1.3 Please review any major (recent/current) restructuring cases or initiatives that are influencing activity or court decisions regarding insolvency and/or restructuring cases that have set precedents.
Chiomenti recently advised two Italian distressed companies in filing a particularly innovative and complex pre-insolvency workout agreement petition. This is a rare example of a pre-insolvency workout agreement proposal providing for, inter alia, the – indirect – continuation of company's business activities by a new company, and the subsequent assumption of debts and assets by a third party which will also ensure the continuation of the business as a going concern.
According to precedent, a similar workout scheme might have been qualified as a liquidation scheme, with the consequence that the relevant rules would have applied accordingly. Nevertheless, certain judgments (among which the two above-mentioned procedures are an example) have confirmed recent case law, which seems to be in line also with the principles of the current reforms. As such, the application of the rules governing the pre-insolvency workout agreements and going concerns has been permitted.

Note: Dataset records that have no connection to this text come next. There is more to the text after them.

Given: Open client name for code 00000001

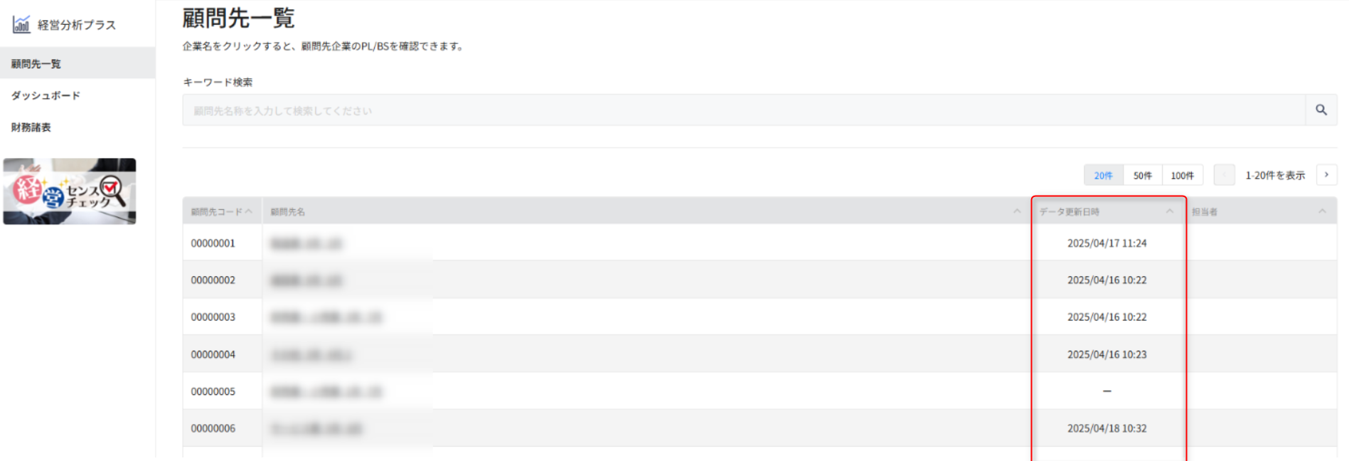Looking at the screenshot, I should [x=306, y=243].
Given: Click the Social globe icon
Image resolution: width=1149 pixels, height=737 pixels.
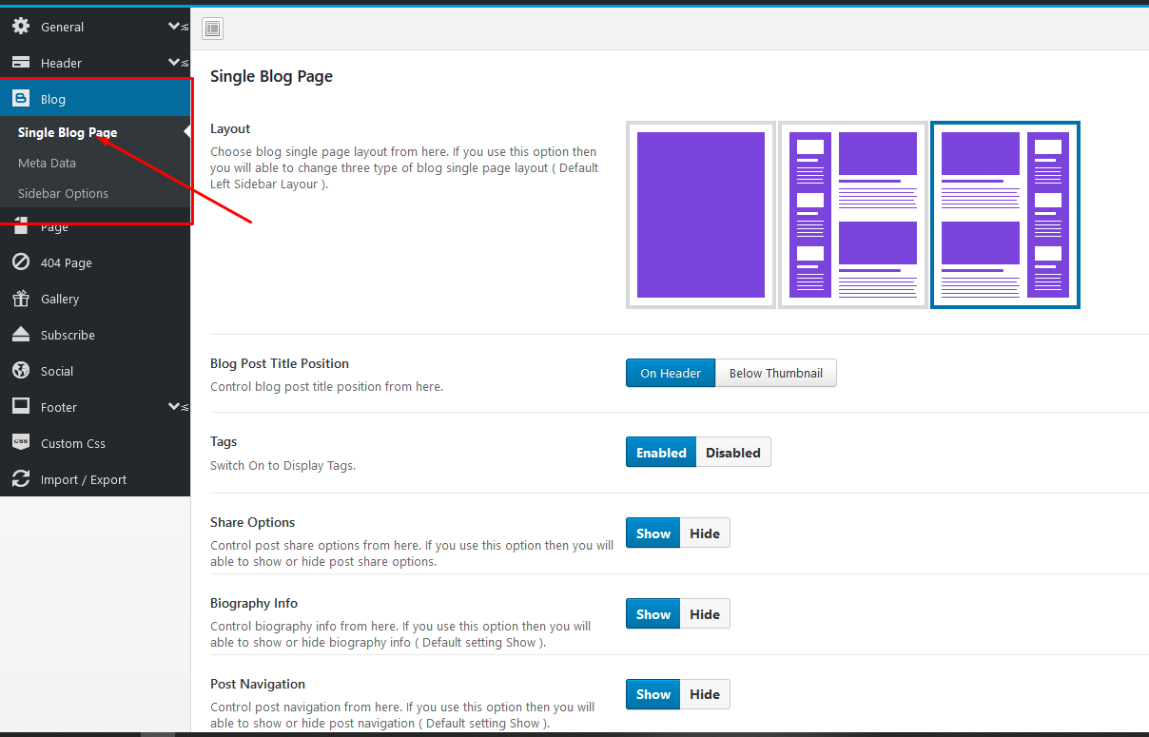Looking at the screenshot, I should pyautogui.click(x=20, y=371).
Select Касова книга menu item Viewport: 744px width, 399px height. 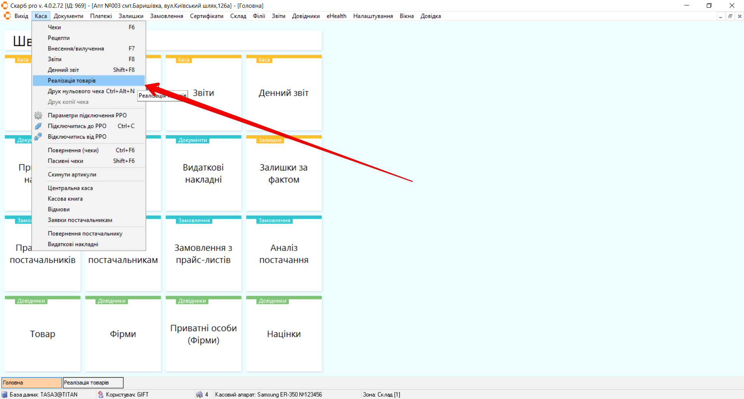point(65,199)
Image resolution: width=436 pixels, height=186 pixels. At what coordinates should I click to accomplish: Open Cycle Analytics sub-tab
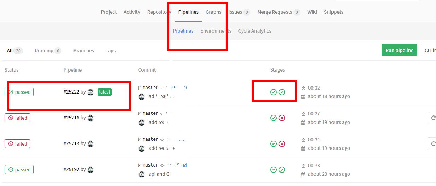(x=255, y=31)
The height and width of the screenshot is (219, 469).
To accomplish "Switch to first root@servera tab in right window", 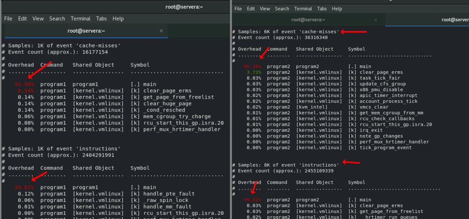I will pos(310,19).
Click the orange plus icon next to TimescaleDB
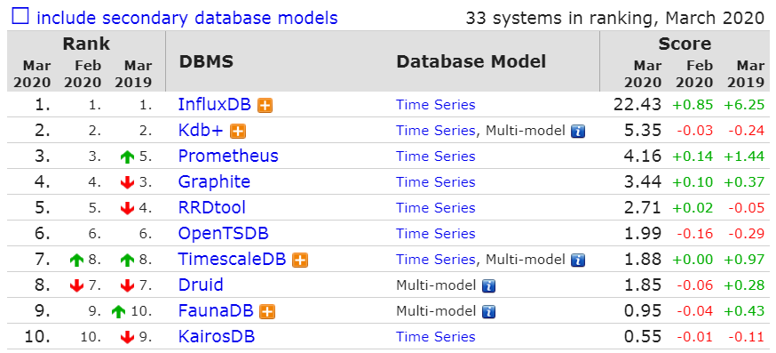This screenshot has width=776, height=353. coord(300,261)
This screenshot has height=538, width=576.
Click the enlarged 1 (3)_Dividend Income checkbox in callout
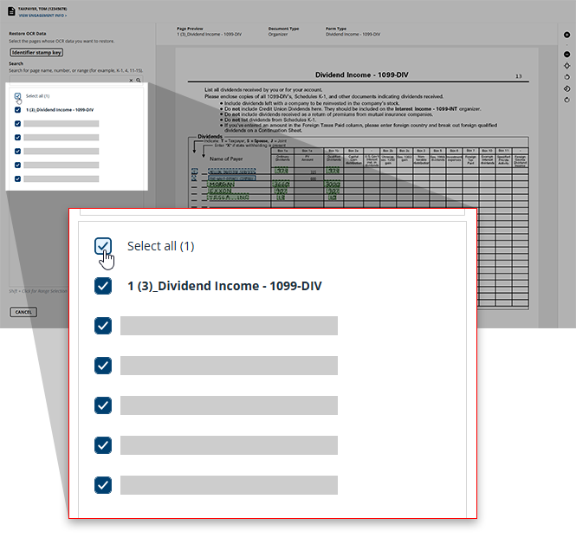point(103,286)
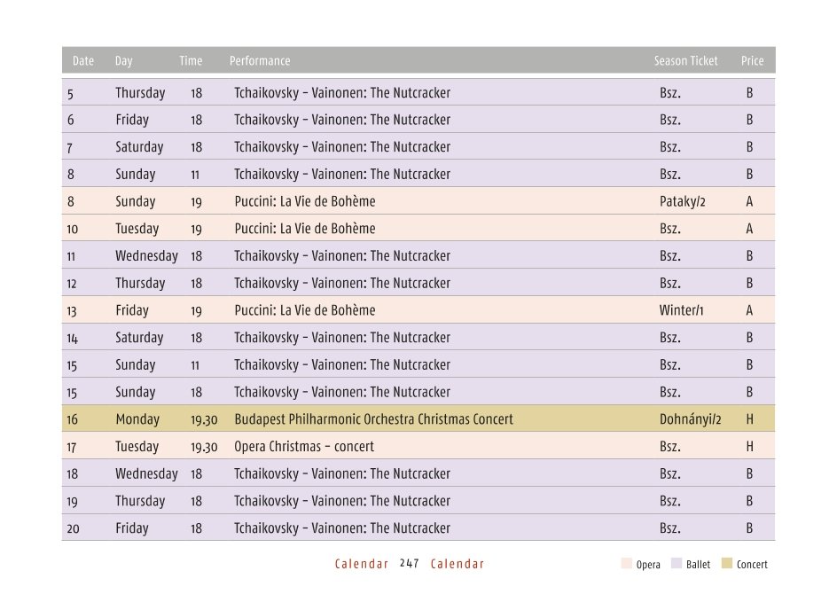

SECTION 2: Processes and procedures
2.1 What restructuring and insolvency processes are typically available for financially troubled debtors in your jurisdiction? Do groups of companies receive special treatment?
Italian bankruptcy law provides makes several restructuring procedures available to distressed companies in order to avoid bankruptcy.

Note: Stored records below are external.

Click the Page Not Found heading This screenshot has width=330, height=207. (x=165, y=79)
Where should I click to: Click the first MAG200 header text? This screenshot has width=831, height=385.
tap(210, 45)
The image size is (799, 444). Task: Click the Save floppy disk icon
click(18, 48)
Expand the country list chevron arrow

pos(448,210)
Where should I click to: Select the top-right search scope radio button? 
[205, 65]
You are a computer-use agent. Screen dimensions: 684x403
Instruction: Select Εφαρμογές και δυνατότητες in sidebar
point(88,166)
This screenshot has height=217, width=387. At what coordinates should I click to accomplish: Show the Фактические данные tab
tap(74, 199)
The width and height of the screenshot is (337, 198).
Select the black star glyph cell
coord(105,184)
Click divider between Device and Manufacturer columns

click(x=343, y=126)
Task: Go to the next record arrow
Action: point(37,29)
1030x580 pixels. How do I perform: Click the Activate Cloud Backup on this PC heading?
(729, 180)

Among the out-of-court tools, a distressed company may reschedule its debts and stabilise its financial position by entering into an agreement with its creditors based on a rescue plan the financial data supporting and feasibility of which are certified by a qualified and independent professional. Such an agreement can be executed without the intervention of the courts and the borrower retains full control of its business during the implementation of the certified rescue plan.

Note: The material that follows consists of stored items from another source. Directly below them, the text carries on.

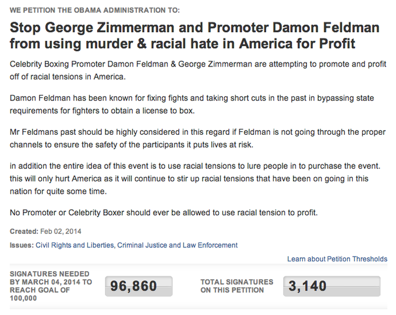This screenshot has height=315, width=396.
Task: Click the 'We petition the Obama administration to' header
Action: (x=95, y=10)
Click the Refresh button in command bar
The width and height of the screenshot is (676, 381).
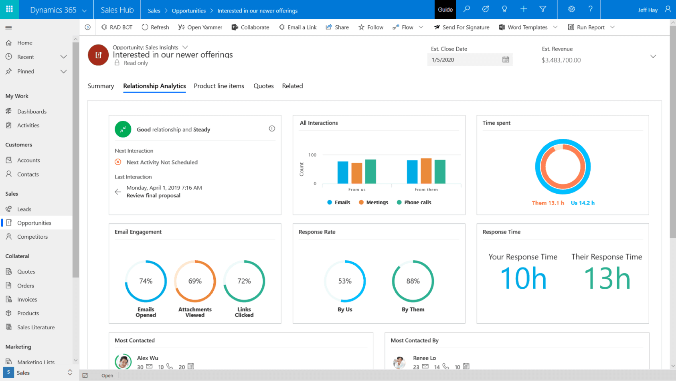point(155,27)
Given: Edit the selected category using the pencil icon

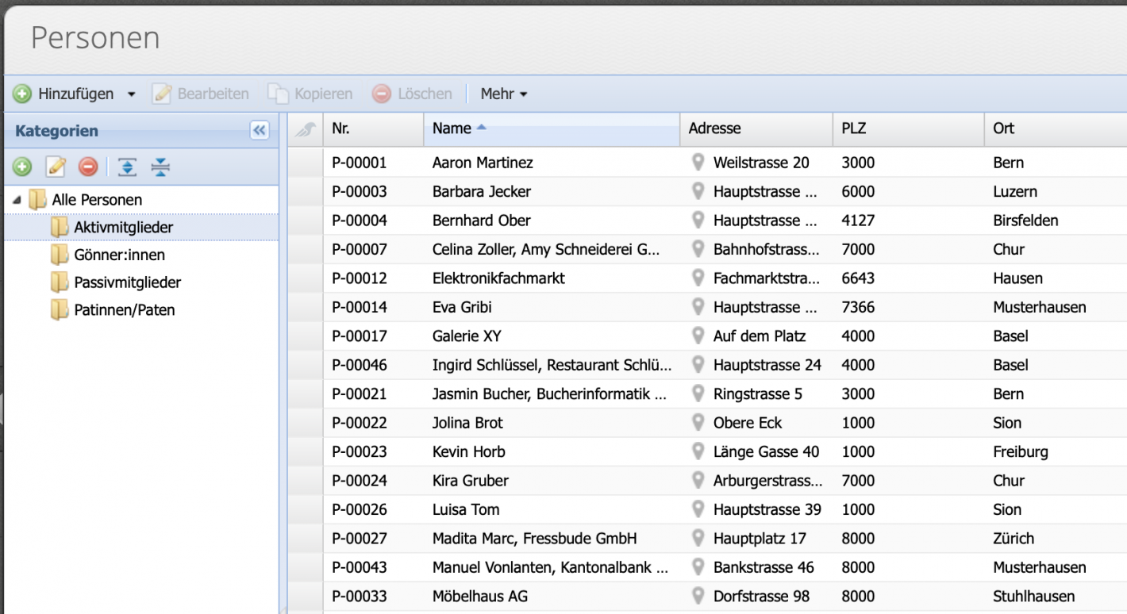Looking at the screenshot, I should [56, 167].
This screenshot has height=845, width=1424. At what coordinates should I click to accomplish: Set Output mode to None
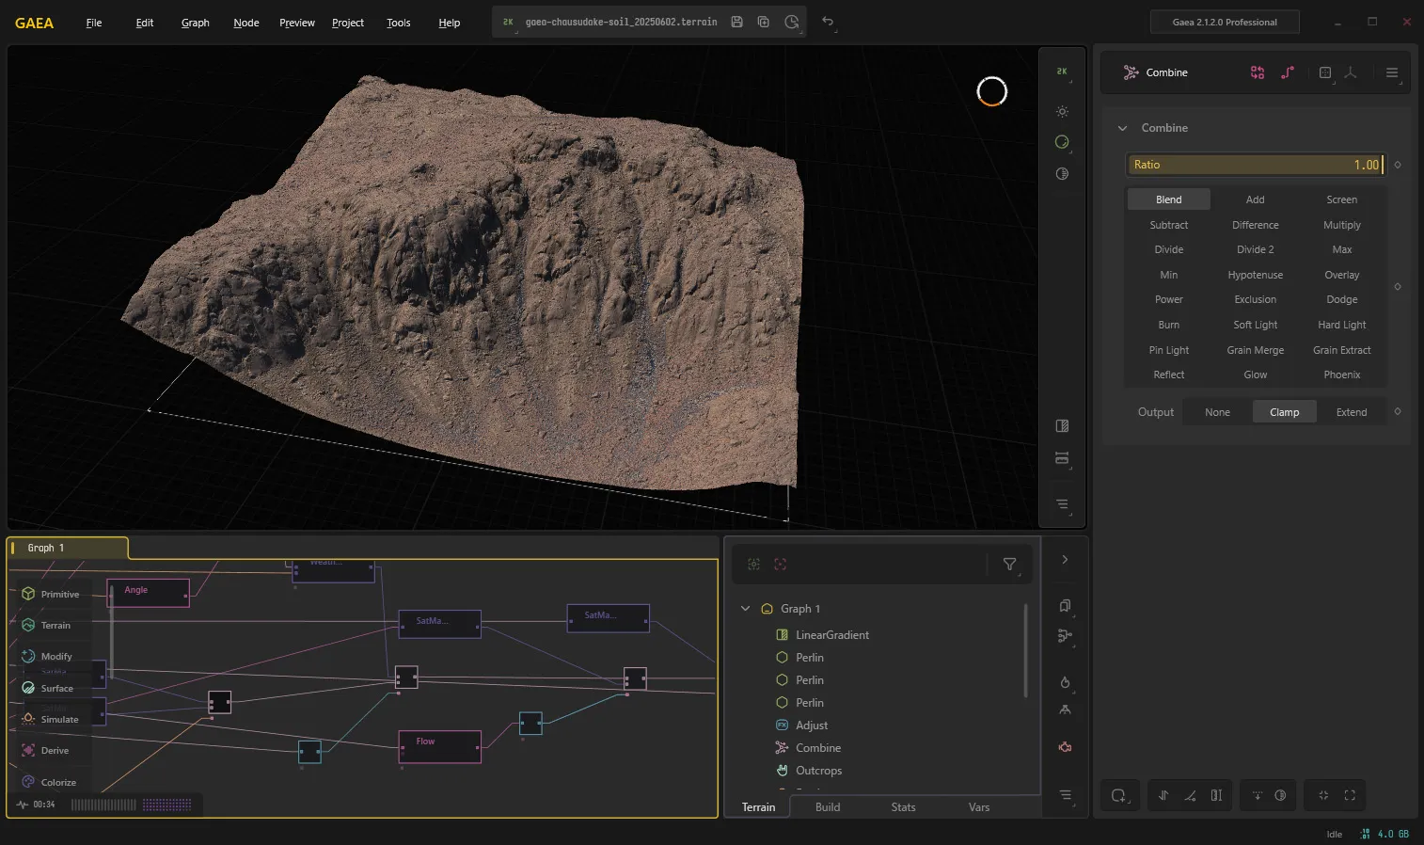tap(1217, 412)
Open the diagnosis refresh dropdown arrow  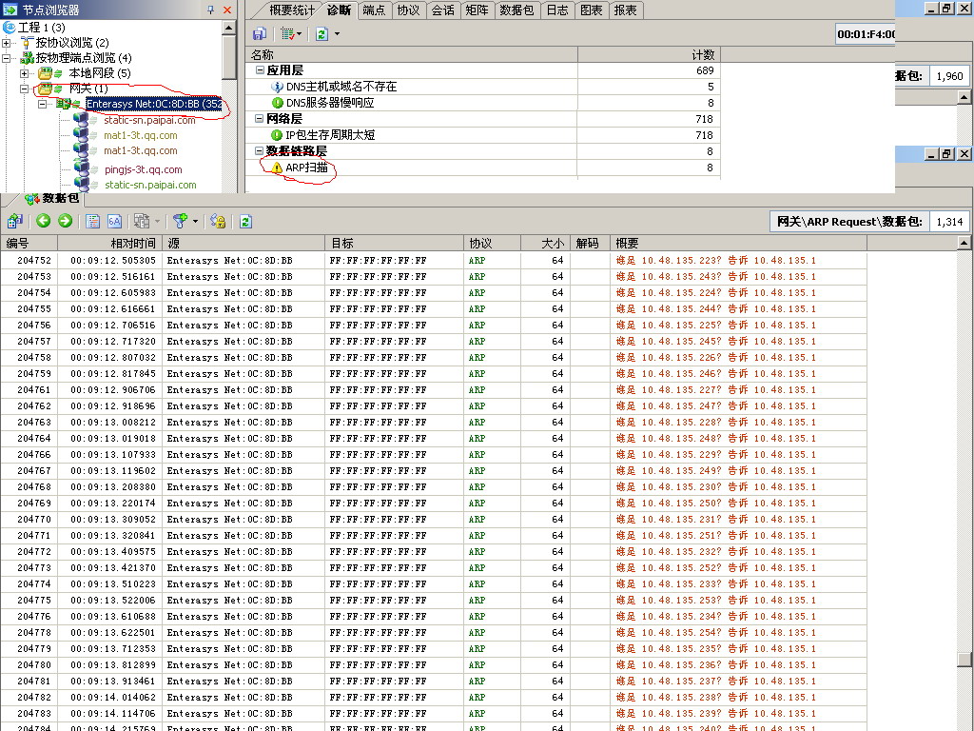(x=337, y=33)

A distressed company can also enter into a debt restructuring agreements with creditors who represent at least 60% of all claims against it and submit the agreement to the relevant court for approval. Again, such an agreement must be based on a rescue plan the financial data supporting and feasibility of which are certified by a professional and which contemplates the repayment in full of the dissenting creditors who are not parties to the agreement. Again, the borrower retains full control of its business during the implementation of the rescue plan. Specific rules are provided for debt restructuring with financial institutions, according to which, upon satisfaction of certain conditions (for example, at least 50% of the company's indebtedness must be owed to banks or financial institutions), the debt restructuring agreement can, by operation of law, be made binding on dissenting minorities.
Three further judicial procedures are available to distressed companies in Italy. Firstly, prior to the declaration of bankruptcy, a distressed company may propose a pre-insolvency workout agreement with its creditors based on a workout plan and a specific proposal to creditors (including terms as to repaying creditors). The financial data and feasibility of the plan must be certified by an independent expert. Should the company's proposal provide for the business to be transferred and run as a going concern, the independent expert must also certify that doing so will ensure a better outcome for creditors than insolvency proceedings.
Following admittance of the petition before the courts, creditors then vote on the proposal. If adopted upon a vote without challenge, the court will approve the pre-insolvency workout agreement. Interim management of the company is supervised by the courts, as well as by a judicial commissioner appointed by the court; certain transactions will still require the prior authorisation of the courts.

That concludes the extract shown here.